At the company called Colmena, there are three departments: Management, Sales, and Technical. When they receive an email (in their colmena.com domain), they want it to be controlled according to the company's AI rules and sent to the appropriate department.

We will simulate this control with the following assumptions:

Email Routing Rules

Subject Destination Email Department
Management [email protected] Management
Sales [email protected] Sales
Technical [email protected] Technical
Any other Any other Marked as SPAM

The program will display where the email is received in each case.
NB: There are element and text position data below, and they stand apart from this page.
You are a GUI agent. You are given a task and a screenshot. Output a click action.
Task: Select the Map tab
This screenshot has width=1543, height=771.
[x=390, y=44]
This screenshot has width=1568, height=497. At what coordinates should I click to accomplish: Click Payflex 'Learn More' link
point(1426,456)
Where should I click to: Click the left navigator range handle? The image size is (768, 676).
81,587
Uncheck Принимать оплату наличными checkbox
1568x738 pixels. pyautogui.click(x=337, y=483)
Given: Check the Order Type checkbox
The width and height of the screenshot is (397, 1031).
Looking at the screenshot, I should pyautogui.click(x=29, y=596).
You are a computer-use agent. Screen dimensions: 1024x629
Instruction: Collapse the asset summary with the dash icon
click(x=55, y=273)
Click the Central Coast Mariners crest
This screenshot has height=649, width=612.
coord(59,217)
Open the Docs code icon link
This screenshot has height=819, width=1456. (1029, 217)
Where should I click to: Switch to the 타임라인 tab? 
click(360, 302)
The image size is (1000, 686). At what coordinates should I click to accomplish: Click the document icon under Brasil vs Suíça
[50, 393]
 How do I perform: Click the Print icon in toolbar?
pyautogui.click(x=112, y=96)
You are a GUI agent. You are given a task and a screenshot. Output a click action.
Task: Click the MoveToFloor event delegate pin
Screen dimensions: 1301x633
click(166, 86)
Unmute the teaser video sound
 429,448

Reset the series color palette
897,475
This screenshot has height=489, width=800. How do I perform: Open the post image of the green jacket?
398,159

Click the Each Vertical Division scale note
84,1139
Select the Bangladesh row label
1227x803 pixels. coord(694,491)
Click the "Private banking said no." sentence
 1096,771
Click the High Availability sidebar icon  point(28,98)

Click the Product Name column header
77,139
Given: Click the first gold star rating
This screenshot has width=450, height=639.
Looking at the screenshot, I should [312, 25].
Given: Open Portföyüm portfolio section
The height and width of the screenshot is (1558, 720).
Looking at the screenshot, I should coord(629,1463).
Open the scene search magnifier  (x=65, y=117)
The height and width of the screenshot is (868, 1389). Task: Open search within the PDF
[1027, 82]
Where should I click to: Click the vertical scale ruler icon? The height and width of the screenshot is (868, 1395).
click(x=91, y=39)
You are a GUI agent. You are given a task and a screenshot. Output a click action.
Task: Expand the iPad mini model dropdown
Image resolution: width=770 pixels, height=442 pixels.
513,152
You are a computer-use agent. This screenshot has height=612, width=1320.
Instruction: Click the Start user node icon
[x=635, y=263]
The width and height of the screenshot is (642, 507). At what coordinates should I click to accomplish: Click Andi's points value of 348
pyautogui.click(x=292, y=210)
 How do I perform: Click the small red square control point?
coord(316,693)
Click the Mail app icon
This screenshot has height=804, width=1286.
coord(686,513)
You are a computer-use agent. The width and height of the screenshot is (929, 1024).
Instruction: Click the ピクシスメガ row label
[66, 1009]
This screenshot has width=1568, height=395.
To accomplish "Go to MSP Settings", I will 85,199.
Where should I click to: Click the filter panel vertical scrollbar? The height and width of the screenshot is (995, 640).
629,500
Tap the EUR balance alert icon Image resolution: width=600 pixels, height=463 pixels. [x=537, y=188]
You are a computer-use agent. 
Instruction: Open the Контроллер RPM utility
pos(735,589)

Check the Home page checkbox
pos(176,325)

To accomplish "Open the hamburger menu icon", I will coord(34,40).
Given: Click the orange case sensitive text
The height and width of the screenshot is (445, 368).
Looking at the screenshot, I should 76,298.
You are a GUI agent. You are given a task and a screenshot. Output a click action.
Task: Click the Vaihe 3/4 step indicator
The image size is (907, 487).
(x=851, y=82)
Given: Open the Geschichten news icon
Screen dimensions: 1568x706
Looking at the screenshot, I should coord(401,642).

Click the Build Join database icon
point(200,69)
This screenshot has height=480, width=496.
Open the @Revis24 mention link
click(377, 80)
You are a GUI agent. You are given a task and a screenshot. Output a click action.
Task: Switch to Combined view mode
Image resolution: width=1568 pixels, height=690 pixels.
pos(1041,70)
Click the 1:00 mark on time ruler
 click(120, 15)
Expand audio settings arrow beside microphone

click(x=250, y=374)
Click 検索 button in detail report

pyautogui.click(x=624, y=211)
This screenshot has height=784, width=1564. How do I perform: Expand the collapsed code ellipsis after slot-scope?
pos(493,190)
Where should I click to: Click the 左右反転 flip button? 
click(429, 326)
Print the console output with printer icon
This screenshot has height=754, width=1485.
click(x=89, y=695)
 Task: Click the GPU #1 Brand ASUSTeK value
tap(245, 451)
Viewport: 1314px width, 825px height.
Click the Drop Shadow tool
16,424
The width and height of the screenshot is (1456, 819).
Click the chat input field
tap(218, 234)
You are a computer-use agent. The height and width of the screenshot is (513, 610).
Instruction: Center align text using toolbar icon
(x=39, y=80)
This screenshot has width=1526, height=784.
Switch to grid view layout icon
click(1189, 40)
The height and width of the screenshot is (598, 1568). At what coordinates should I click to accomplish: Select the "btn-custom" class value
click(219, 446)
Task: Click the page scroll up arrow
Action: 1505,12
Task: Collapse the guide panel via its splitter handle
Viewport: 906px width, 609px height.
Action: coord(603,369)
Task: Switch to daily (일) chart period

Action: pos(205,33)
The email belongs to a class called Email, which has three string attributes: origin, destination, and subject.

Implementation

A class named EmailCheck is created to build a chain of responsibilities. This class checks each element (part of the chain). If the email is for Management, it informs accordingly. If not, it continues to the next check, which tests if it is for Technical, and so on until it determines the appropriate department or marks the email as spam.

Tests

JUnit 5 tests are used to ensure the quality of the setEmail() method in the CheckEmail class. These tests validate that emails are correctly routed to the appropriate departments or marked as spam when necessary.

How to Run

  1. Clone the repository:

    git clone https://github.com/vlambo3/ChainOfResponsability---EmailsCheck
  2. Checkout the desired branch:

    • For development without the pattern:
      git checkout main
    • For development with the Chain of Responsibility pattern:
      git checkout chain-of-responsibility
  3. Build and run the project:

    • Ensure you have Java and Maven installed.
    • Navigate to the project directory and execute:
      mvn clean install
      mvn exec:java -Dexec.mainClass="com.colmena.Main"
  4. Run tests:

    mvn test

Conclusion

This example demonstrates the application of the Chain of Responsibility pattern in a real-world scenario. The use of JUnit 5 tests ensures that the email processing logic is robust and reliable. By comparing the two branches, developers can understand the benefits and implementation details of the Chain of Responsibility pattern.